Rules that save you an evening of debugging: tensor parallelism wants *identical* GPUs (it splits evenly — a 24GB+16GB pair behaves like 2× 16GB), the model's attention-head count must divide by the GPU count (2, 4, 8 are safe), and going past 2 GPUs on consumer PCIe hits diminishing returns fast. Full serving context in the vLLM setup guide.

The Decision Table

Your situationVerdict
Model fits on your current card, want speedDon't add a GPU — upgrade the card or quantize down
Want 70B and own one 24GB cardSecond identical card: the classic move
Choosing between 1× 4090 and 2× 30904090 for anything ≤24GB; 2× 3090 only for 70B+ ambitions
Serving many users, model fits on one cardData parallelism (two instances + a load balancer), not tensor parallel
Mac user reading thisSkip it all — a 64GB+ Mac runs 70B on one chip (Mac guide)

Frequently Asked Questions

Will 2 GPUs make my LLM twice as fast?

No. With tensor parallelism expect ~1.4–1.6x on consumer PCIe; with Ollama's default layer splitting expect ~1.0x (it adds memory, not speed). The doubling you're imagining only applies to *throughput* across many parallel requests, not to your single chat.

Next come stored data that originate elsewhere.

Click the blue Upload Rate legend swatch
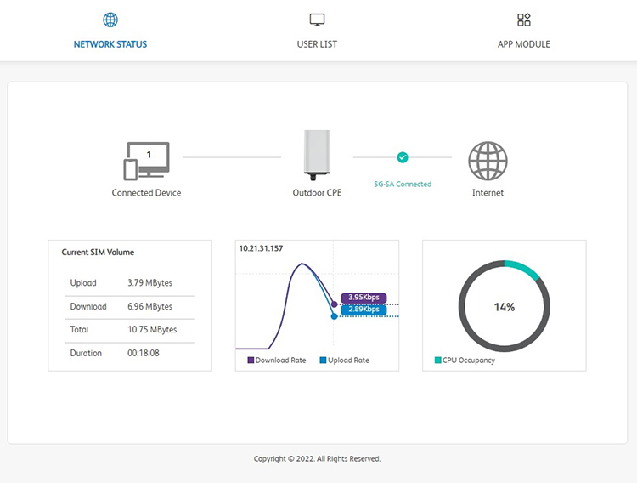The height and width of the screenshot is (483, 637). [323, 361]
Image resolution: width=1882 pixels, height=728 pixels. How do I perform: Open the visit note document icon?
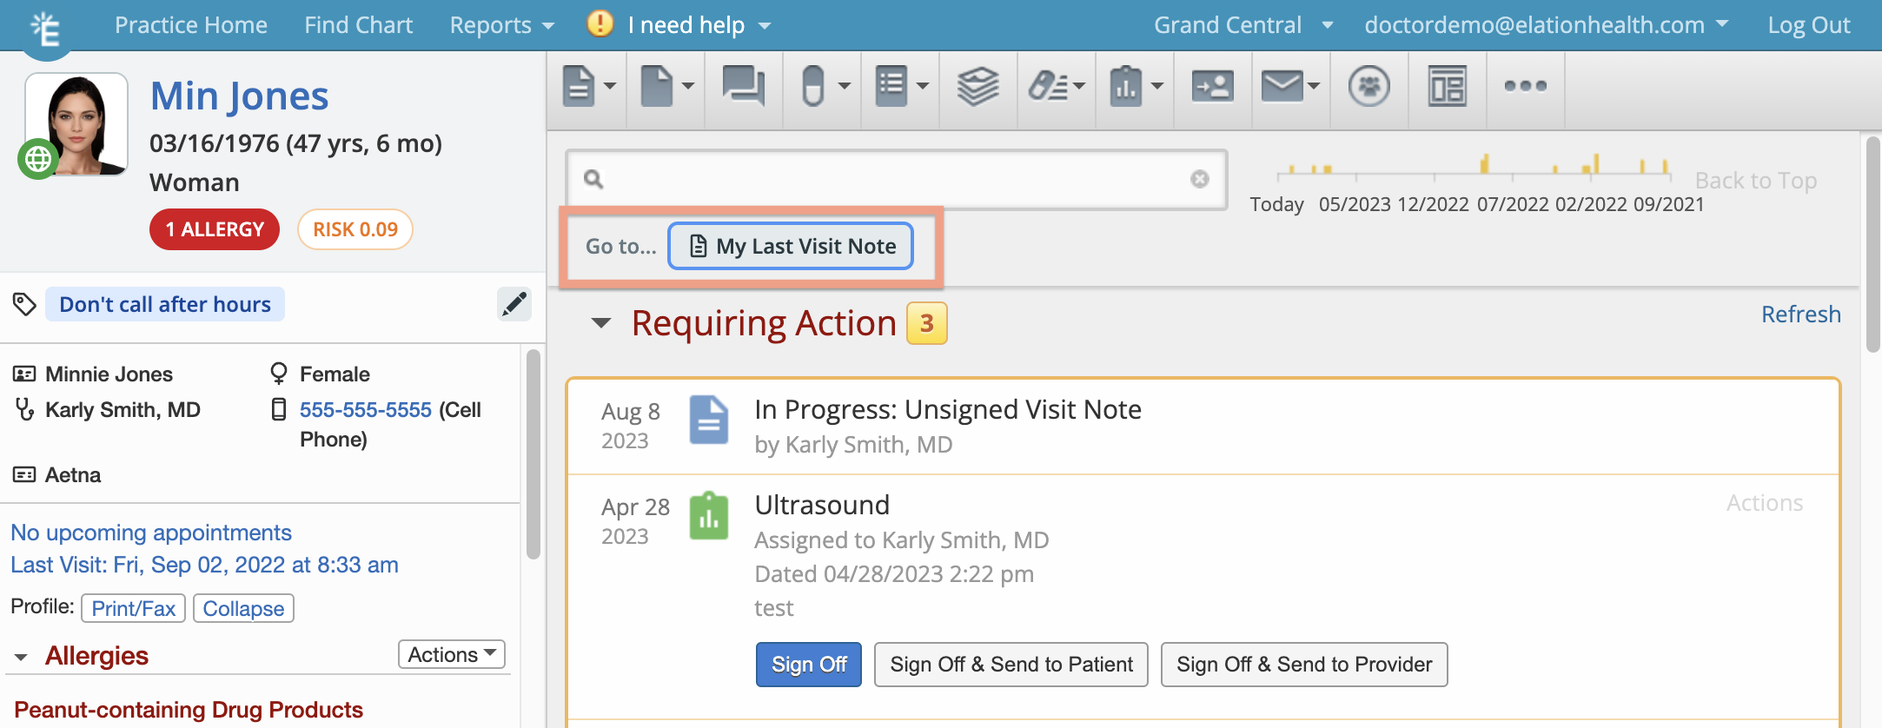(x=579, y=86)
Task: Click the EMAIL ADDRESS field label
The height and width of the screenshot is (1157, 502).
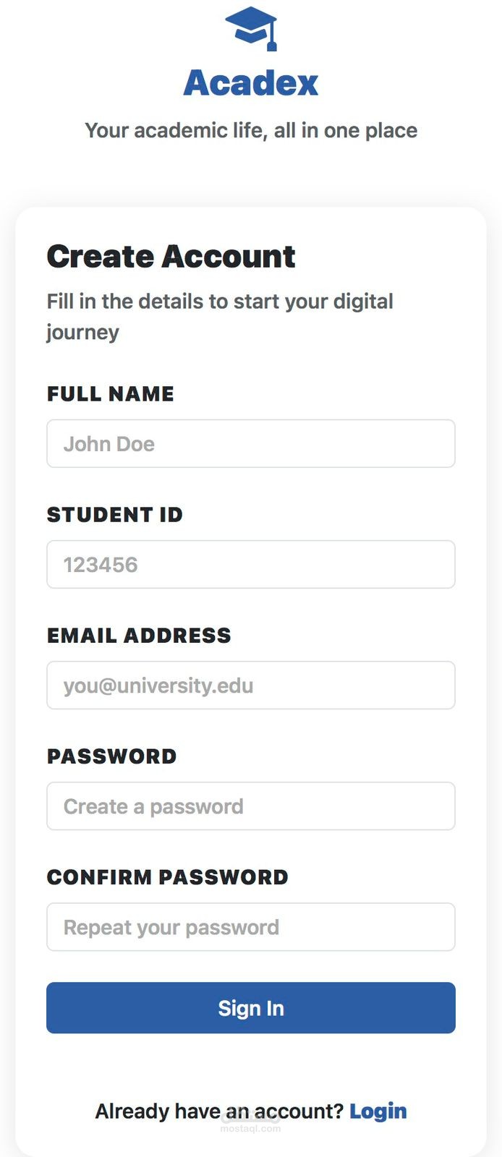Action: [x=139, y=635]
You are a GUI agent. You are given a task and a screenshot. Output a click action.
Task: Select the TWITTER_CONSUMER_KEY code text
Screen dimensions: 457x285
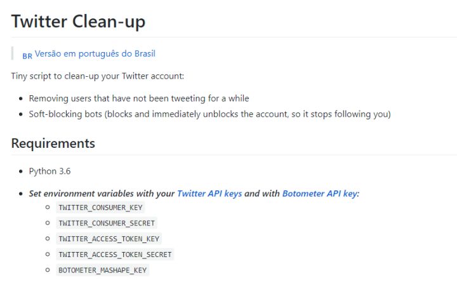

Do the GPUs need to be identical?

For vLLM tensor parallelism: effectively yes (even split, matched kernels). For llama.cpp/Ollama layer splitting: no — mixed cards work, with --tensor-split to balance, and total VRAM is what matters.

Does NVLink matter?

It roughly halves the tensor-parallel sync penalty on 3090s (the last consumer card to support it; bridges run $80–150 used). Worth it for a dedicated 2× 3090 70B rig; irrelevant for layer-split capacity mode.

Can I mix an NVIDIA and an AMD GPU, or add my iGPU?

Practically, no — pick one backend. Vulkan builds of llama.cpp can technically enumerate mixed vendors, but the stability and performance tax makes it a science project, not a setup.